重たくはないけど、小さい私が抱っこするにはもう無理なぐらい、にょろ〜んと成長中。
…多分私がもう少し大きくなったら抱っこできると思うんだけど、それより先にもっとミニリュウが大きくなっちゃいそうな予想。
そして身の回りが少しづつ変わり始めた。
「…え?」
「黙ってて悪ぃ。…怒ってるか?」
「う、ううん…。びっくりしたけど…」
文字通り、突然の告知。って言えばいいのかよく判らないけど。
言葉の出てこない私にミニリュウが「大丈夫?」と首を傾げながら見上げてくる。うん、大丈夫だよ。…びっくりはしたけど。
「えっと、ジムリーダーおめでとう。でいいんだよね?」
「まだ正式に決まったわけじゃねーけどな。
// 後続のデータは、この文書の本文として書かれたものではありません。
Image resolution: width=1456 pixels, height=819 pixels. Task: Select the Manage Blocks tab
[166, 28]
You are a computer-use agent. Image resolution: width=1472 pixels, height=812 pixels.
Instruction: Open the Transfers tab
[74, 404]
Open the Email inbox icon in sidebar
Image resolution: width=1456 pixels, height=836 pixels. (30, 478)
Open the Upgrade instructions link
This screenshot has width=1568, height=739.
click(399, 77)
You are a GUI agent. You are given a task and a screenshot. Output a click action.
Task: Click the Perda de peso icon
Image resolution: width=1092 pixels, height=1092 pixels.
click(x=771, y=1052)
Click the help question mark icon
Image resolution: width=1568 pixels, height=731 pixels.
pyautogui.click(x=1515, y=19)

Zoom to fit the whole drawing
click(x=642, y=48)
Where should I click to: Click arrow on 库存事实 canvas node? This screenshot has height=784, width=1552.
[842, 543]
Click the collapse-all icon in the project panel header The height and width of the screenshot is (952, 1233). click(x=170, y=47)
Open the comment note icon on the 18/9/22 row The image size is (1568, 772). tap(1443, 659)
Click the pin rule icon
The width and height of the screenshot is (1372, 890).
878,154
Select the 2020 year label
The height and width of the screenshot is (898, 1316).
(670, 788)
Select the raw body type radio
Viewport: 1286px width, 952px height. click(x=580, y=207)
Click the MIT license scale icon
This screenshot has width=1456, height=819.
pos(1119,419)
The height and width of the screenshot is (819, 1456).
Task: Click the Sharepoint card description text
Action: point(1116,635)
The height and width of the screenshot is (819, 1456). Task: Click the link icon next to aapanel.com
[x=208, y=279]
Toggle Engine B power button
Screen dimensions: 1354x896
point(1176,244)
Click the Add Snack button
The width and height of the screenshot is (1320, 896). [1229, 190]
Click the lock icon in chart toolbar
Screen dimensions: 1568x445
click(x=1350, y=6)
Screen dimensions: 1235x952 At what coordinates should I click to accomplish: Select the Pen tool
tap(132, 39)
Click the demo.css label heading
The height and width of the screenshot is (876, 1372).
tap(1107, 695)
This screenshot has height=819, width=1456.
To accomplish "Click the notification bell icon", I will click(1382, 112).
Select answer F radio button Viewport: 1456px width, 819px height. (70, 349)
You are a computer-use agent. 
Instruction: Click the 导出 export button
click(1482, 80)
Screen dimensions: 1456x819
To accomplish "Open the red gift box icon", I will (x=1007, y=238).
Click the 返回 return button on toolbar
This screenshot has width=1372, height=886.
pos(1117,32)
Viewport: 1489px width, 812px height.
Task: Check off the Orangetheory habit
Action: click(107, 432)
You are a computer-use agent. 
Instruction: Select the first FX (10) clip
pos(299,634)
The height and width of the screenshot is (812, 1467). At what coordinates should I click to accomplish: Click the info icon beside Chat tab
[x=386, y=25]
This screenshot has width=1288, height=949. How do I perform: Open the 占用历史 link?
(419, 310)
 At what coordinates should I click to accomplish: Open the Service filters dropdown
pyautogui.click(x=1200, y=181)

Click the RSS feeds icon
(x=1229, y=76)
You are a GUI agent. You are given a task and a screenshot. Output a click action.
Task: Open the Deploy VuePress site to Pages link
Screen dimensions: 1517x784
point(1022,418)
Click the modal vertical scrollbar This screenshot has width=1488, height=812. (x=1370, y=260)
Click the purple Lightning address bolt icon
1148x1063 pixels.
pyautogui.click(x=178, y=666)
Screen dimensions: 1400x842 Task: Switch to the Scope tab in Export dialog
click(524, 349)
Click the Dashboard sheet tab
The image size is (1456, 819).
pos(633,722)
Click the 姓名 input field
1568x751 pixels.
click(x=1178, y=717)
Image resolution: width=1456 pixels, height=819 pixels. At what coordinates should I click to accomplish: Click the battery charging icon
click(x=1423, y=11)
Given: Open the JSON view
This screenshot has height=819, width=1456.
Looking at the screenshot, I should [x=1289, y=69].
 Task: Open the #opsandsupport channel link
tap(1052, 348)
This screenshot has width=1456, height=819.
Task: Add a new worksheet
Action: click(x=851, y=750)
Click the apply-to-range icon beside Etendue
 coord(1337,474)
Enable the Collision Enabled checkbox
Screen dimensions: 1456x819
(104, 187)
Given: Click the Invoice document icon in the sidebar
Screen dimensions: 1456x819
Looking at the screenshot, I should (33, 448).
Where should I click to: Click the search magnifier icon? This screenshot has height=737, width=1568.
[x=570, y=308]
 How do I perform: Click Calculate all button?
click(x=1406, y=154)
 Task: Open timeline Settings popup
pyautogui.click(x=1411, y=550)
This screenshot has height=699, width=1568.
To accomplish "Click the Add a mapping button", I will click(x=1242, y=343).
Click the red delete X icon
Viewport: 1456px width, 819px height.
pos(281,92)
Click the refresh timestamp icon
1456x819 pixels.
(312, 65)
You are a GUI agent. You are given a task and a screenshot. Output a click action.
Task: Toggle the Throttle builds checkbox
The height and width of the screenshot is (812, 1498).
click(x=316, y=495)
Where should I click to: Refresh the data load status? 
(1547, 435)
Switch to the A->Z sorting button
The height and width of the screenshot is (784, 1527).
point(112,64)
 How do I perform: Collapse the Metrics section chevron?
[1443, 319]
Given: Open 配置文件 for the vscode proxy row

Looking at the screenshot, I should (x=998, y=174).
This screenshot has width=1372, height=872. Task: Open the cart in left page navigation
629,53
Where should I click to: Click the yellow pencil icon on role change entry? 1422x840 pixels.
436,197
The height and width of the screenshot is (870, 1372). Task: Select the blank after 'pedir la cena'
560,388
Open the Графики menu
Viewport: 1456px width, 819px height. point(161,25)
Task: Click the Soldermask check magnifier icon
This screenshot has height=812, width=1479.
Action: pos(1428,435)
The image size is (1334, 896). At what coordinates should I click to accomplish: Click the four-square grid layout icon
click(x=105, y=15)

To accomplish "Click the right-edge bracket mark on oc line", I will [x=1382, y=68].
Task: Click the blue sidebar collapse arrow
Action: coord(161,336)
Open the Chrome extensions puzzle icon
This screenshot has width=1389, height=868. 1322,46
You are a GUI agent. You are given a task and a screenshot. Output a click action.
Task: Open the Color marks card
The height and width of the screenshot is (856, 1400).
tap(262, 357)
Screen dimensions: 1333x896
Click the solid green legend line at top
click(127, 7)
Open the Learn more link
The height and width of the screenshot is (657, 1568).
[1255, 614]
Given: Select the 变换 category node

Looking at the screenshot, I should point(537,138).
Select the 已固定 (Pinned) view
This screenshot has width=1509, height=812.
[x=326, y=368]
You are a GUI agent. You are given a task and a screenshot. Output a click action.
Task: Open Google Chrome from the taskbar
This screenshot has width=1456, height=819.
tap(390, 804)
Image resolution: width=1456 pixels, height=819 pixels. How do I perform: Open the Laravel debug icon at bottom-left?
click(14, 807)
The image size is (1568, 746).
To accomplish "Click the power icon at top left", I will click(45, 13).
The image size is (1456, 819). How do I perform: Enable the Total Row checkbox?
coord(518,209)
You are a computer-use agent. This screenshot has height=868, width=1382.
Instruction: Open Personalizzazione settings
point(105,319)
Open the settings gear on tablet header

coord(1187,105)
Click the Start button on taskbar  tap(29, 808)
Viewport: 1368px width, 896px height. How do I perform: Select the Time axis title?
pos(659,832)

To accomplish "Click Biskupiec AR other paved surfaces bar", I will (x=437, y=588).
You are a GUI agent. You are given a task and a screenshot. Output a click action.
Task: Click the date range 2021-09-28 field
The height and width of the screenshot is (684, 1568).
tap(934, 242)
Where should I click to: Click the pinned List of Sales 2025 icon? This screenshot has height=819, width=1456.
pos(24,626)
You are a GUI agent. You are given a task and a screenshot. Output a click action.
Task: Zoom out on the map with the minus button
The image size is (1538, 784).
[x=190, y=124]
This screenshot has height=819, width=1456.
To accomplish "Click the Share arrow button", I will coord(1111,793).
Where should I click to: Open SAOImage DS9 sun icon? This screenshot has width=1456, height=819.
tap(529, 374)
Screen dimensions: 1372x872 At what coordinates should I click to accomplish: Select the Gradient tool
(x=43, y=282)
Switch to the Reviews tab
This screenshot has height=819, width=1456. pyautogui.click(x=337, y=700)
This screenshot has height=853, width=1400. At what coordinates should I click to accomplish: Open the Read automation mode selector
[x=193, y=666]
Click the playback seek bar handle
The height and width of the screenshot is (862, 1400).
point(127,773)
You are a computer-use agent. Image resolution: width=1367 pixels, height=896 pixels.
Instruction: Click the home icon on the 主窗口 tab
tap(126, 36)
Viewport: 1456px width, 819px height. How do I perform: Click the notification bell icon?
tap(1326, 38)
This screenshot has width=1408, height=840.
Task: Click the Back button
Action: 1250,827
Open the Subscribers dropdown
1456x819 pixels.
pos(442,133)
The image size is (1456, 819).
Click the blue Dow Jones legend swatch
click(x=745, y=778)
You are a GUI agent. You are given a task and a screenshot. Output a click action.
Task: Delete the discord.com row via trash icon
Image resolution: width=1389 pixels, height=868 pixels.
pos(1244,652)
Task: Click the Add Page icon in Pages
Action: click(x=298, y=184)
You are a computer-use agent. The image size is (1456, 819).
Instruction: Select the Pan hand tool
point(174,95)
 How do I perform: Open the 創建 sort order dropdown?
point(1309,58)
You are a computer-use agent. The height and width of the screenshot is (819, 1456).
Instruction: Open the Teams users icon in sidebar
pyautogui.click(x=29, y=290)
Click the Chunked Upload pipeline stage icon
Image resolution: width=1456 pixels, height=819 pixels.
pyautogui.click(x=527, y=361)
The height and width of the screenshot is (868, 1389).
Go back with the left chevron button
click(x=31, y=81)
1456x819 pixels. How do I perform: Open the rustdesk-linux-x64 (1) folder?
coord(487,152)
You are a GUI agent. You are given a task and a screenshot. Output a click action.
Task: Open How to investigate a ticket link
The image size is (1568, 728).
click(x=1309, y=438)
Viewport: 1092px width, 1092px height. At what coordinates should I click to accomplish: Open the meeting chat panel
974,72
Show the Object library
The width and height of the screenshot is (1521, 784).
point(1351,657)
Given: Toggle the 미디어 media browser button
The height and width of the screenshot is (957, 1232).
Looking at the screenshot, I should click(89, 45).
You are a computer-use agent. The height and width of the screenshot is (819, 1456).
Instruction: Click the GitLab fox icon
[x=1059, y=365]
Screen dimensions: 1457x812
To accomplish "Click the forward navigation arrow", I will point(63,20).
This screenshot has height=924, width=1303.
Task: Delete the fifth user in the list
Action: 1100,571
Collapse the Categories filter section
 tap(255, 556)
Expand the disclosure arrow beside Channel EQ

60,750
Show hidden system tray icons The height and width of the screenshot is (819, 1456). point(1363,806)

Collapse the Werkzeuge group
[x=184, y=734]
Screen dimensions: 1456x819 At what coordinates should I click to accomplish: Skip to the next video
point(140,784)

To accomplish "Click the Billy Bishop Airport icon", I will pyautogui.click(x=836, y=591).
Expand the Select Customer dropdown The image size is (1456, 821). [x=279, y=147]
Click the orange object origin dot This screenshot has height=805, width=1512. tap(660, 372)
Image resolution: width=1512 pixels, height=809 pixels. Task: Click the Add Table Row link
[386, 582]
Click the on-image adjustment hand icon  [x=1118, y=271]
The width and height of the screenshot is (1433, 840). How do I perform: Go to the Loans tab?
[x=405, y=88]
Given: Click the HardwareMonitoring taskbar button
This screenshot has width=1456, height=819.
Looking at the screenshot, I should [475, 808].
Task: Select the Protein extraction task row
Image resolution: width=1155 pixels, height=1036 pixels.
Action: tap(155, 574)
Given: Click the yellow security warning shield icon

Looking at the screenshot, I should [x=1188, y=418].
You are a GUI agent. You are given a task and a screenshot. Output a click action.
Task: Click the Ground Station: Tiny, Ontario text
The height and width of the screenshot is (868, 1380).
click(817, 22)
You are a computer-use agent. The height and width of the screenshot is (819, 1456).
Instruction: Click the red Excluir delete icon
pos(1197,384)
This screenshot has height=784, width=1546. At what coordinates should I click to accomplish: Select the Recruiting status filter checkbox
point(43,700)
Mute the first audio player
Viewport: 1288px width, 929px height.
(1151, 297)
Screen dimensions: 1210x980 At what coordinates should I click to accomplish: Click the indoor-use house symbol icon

でも候補がオレしかいないから決まったも同然か」
困ったような笑みを浮かべ頭を掻くグリーン、これに似た笑みを前に私は見た事がある。
(グリーンが兄様に勝ったって聞いた時のおじいちゃんとおんなじだ…)
だから、つまりグリーンは嬉しいんだと思う。
まだこの世界のポケモントレーナーというのがよく判らないけれど、ジムリーダーが重要な役目を果たしているのは判ってる。
対峙するトレーナーの力量を見極め、相応しいと思えば認めた印のバッジを渡して次の道を示す。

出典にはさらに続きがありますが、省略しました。